## WHAT TO WORK ON
Write the data below out again, exactly as each line reads.
======== PROVIDED ENTRIES
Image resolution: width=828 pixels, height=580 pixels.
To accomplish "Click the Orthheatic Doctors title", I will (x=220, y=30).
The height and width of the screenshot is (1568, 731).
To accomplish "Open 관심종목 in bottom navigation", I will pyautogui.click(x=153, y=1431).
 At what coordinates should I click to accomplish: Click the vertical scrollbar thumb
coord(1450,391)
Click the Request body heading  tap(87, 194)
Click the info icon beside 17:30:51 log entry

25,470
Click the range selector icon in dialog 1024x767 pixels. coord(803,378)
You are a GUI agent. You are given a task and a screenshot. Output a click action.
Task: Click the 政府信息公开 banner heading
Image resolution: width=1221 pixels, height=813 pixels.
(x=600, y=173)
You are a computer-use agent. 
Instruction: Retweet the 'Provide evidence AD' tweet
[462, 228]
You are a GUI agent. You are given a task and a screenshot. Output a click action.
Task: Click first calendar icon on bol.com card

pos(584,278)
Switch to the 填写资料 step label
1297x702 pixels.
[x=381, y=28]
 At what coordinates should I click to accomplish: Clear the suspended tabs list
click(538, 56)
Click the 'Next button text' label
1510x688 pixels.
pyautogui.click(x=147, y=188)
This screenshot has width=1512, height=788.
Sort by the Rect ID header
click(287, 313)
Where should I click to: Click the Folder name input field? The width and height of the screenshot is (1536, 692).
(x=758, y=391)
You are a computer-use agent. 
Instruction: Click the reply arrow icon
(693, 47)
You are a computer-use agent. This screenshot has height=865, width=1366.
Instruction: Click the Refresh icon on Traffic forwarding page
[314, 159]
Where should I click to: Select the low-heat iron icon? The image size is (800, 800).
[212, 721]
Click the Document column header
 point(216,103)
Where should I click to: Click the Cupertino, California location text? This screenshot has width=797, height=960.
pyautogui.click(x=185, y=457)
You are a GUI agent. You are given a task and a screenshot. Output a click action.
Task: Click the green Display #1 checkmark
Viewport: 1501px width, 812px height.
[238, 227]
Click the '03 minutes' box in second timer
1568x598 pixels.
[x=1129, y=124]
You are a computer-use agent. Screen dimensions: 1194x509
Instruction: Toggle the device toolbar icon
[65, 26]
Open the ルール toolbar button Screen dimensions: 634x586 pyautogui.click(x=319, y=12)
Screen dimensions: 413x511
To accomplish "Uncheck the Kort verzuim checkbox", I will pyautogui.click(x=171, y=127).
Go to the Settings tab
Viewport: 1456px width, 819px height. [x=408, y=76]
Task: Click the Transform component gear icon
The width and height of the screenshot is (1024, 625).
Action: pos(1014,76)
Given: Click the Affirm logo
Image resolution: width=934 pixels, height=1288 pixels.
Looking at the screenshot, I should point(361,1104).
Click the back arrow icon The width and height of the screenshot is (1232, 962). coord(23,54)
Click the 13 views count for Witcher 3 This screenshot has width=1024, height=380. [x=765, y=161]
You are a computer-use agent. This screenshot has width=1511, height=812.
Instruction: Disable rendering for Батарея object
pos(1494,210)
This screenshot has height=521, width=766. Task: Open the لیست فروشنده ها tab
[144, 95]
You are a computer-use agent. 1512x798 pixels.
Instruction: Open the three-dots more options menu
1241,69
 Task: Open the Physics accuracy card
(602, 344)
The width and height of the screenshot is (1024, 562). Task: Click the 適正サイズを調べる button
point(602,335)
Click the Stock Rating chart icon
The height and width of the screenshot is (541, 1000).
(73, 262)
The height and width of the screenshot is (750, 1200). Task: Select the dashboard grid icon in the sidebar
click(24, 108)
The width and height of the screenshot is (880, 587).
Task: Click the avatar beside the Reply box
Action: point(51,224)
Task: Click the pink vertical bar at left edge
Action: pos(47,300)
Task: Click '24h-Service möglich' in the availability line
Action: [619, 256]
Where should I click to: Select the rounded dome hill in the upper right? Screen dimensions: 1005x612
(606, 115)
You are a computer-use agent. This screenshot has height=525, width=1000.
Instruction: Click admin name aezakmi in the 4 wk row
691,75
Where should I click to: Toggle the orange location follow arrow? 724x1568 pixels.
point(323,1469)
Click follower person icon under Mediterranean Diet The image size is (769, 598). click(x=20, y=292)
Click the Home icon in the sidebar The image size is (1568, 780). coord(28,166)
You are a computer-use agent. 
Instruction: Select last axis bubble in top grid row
================
## ANSWER TO THE EXERCISE
Image resolution: width=828 pixels, height=580 pixels.
To accomplish "Click the Orthheatic Doctors title", I will (x=220, y=30).
The height and width of the screenshot is (1568, 731).
To accomplish "Open 관심종목 in bottom navigation", I will pyautogui.click(x=153, y=1431).
 At what coordinates should I click to accomplish: Click the vertical scrollbar thumb
coord(1450,391)
Click the Request body heading  tap(87, 194)
Click the info icon beside 17:30:51 log entry

25,470
Click the range selector icon in dialog 1024x767 pixels. coord(803,378)
You are a GUI agent. You are given a task and a screenshot. Output a click action.
Task: Click the 政府信息公开 banner heading
Image resolution: width=1221 pixels, height=813 pixels.
(x=600, y=173)
You are a computer-use agent. 
Instruction: Retweet the 'Provide evidence AD' tweet
[462, 228]
You are a GUI agent. You are given a task and a screenshot. Output a click action.
Task: Click first calendar icon on bol.com card

pos(584,278)
Switch to the 填写资料 step label
1297x702 pixels.
[x=381, y=28]
 At what coordinates should I click to accomplish: Clear the suspended tabs list
click(538, 56)
Click the 'Next button text' label
1510x688 pixels.
pyautogui.click(x=147, y=188)
This screenshot has width=1512, height=788.
Sort by the Rect ID header
click(287, 313)
Where should I click to: Click the Folder name input field? The width and height of the screenshot is (1536, 692).
(x=758, y=391)
You are a computer-use agent. 
Instruction: Click the reply arrow icon
(693, 47)
You are a computer-use agent. This screenshot has height=865, width=1366.
Instruction: Click the Refresh icon on Traffic forwarding page
[314, 159]
Where should I click to: Select the low-heat iron icon? The image size is (800, 800).
[212, 721]
Click the Document column header
 point(216,103)
Where should I click to: Click the Cupertino, California location text? This screenshot has width=797, height=960.
pyautogui.click(x=185, y=457)
You are a GUI agent. You are given a task and a screenshot. Output a click action.
Task: Click the green Display #1 checkmark
Viewport: 1501px width, 812px height.
[238, 227]
Click the '03 minutes' box in second timer
1568x598 pixels.
[x=1129, y=124]
You are a computer-use agent. Screen dimensions: 1194x509
Instruction: Toggle the device toolbar icon
[65, 26]
Open the ルール toolbar button Screen dimensions: 634x586 pyautogui.click(x=319, y=12)
Screen dimensions: 413x511
To accomplish "Uncheck the Kort verzuim checkbox", I will pyautogui.click(x=171, y=127).
Go to the Settings tab
Viewport: 1456px width, 819px height. [x=408, y=76]
Task: Click the Transform component gear icon
The width and height of the screenshot is (1024, 625).
Action: pos(1014,76)
Given: Click the Affirm logo
Image resolution: width=934 pixels, height=1288 pixels.
Looking at the screenshot, I should point(361,1104).
Click the back arrow icon The width and height of the screenshot is (1232, 962). coord(23,54)
Click the 13 views count for Witcher 3 This screenshot has width=1024, height=380. [x=765, y=161]
You are a computer-use agent. This screenshot has width=1511, height=812.
Instruction: Disable rendering for Батарея object
pos(1494,210)
This screenshot has height=521, width=766. Task: Open the لیست فروشنده ها tab
[144, 95]
You are a computer-use agent. 1512x798 pixels.
Instruction: Open the three-dots more options menu
1241,69
 Task: Open the Physics accuracy card
(602, 344)
The width and height of the screenshot is (1024, 562). Task: Click the 適正サイズを調べる button
point(602,335)
Click the Stock Rating chart icon
The height and width of the screenshot is (541, 1000).
(73, 262)
The height and width of the screenshot is (750, 1200). Task: Select the dashboard grid icon in the sidebar
click(24, 108)
The width and height of the screenshot is (880, 587).
Task: Click the avatar beside the Reply box
Action: point(51,224)
Task: Click the pink vertical bar at left edge
Action: pos(47,300)
Task: Click '24h-Service möglich' in the availability line
Action: [619, 256]
Where should I click to: Select the rounded dome hill in the upper right? Screen dimensions: 1005x612
(606, 115)
You are a computer-use agent. This screenshot has height=525, width=1000.
Instruction: Click admin name aezakmi in the 4 wk row
691,75
Where should I click to: Toggle the orange location follow arrow? 724x1568 pixels.
point(323,1469)
Click follower person icon under Mediterranean Diet The image size is (769, 598). click(x=20, y=292)
Click the Home icon in the sidebar The image size is (1568, 780). coord(28,166)
You are a computer-use agent. 
Instruction: Select last axis bubble in top grid row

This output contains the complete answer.